Sample short pre-referral form (use/modify)

Student: __________________    Grade: ____    Date: _______
Concern: (brief observable description)
Baseline data: ___________________________
SMART goal: _____________________________
Intervention(s): (what, who, how often) __________________
Progress monitoring tool & schedule: ______________________
Parent contact: date/method/summary ______________________
Start date: _____   Review date: _____   Outcome: _______

When to refer for special education

Refer when multiple, well-implemented pre-referral interventions tailored to the need and monitored over time show minimal or no progress and there is reason to suspect a disability. Ensure documentation is complete—teams and evaluators rely on the quality of pre-referral data.

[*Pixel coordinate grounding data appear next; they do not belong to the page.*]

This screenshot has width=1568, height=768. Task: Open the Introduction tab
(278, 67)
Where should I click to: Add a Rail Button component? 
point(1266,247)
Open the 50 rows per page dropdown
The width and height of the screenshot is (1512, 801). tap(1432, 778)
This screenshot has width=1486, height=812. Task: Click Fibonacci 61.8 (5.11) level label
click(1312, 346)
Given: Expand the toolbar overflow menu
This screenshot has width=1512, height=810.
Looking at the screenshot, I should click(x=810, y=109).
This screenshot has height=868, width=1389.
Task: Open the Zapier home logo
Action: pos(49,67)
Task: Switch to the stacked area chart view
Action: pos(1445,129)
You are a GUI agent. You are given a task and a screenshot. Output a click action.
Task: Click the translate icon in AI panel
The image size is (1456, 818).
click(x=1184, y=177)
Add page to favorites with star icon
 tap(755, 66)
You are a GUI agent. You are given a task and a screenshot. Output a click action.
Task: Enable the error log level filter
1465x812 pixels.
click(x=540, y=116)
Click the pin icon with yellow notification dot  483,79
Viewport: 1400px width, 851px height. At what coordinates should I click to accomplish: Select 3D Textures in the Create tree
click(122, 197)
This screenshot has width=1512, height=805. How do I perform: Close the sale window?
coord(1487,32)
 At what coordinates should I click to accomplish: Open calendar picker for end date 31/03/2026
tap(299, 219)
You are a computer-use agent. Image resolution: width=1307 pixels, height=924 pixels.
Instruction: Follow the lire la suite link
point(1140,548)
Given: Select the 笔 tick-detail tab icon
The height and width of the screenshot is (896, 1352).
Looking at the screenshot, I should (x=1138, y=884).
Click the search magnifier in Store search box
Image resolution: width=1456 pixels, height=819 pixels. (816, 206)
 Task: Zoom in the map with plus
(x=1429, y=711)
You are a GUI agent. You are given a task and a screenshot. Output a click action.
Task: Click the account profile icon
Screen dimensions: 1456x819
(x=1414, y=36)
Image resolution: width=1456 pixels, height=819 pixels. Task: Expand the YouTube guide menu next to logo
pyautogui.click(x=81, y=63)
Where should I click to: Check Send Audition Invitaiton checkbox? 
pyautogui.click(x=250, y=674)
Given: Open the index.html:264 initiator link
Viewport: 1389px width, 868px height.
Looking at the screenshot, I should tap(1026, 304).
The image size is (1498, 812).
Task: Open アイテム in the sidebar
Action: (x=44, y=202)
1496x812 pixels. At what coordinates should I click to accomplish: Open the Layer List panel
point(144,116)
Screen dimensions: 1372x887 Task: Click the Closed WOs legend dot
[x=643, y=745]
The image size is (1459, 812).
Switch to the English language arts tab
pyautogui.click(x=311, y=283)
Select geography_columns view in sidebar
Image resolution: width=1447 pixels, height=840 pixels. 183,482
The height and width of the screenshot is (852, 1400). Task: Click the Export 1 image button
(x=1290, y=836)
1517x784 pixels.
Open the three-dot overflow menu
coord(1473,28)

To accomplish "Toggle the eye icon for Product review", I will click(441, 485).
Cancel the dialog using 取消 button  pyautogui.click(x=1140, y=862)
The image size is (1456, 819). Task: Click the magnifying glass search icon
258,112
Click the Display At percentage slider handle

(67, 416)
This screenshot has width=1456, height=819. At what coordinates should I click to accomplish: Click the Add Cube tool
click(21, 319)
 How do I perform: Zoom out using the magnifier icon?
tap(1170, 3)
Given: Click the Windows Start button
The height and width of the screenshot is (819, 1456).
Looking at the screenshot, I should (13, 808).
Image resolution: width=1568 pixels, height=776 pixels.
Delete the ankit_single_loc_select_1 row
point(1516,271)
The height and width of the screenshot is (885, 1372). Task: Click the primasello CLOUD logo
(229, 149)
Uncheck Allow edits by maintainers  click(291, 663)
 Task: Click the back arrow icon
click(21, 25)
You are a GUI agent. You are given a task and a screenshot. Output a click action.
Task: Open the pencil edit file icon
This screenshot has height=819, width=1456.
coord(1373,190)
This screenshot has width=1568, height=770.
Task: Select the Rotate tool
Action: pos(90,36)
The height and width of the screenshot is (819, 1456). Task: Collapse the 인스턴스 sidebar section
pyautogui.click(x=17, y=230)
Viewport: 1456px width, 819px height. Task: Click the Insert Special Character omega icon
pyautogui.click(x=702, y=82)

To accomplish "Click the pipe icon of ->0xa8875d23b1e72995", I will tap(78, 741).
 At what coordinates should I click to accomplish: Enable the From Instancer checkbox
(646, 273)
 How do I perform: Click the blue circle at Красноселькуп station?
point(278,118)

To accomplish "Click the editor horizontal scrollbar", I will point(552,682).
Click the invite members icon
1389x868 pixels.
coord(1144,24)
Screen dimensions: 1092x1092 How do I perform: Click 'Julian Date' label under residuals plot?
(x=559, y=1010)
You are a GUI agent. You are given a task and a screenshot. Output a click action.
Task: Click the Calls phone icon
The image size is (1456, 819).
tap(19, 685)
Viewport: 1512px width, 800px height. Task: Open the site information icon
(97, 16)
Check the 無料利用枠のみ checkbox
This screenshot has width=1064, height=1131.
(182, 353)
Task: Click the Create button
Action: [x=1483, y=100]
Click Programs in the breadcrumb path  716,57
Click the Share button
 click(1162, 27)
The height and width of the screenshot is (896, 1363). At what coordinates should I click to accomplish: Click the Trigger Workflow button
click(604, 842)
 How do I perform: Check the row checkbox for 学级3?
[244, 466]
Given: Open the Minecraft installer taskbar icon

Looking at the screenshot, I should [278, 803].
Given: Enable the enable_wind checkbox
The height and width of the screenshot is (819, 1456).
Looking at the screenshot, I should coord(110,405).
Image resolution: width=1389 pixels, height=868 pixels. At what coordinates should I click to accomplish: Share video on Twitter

Practical tips and common pitfalls

  • Tip: Keep interventions simple and sustainable—complex plans that aren’t implemented won’t help.
  • Tip: Focus on one measurable goal at a time.
  • Pitfall: Skipping baseline data or using subjective impressions rather than objective measures.
  • Pitfall: Short trials (1 week) or inconsistent implementation—these undermine decision-making.
  • Tip: Consider language, cultural, and health factors before assuming disability.

Collaborate and keep learning

Work with colleagues (reading specialists, school psychologists, behavior analysts) and family members. Use the pre-referral period as a structured problem-solving opportunity: try targeted supports, measure results, and use data to make fair, evidence-based decisions about next steps.

Bottom line: Pre-referral strategies are intentional, documented, data-driven attempts to help students succeed in general education. When done well they improve instruction for the student and produce the clear evidence needed if further evaluation is required.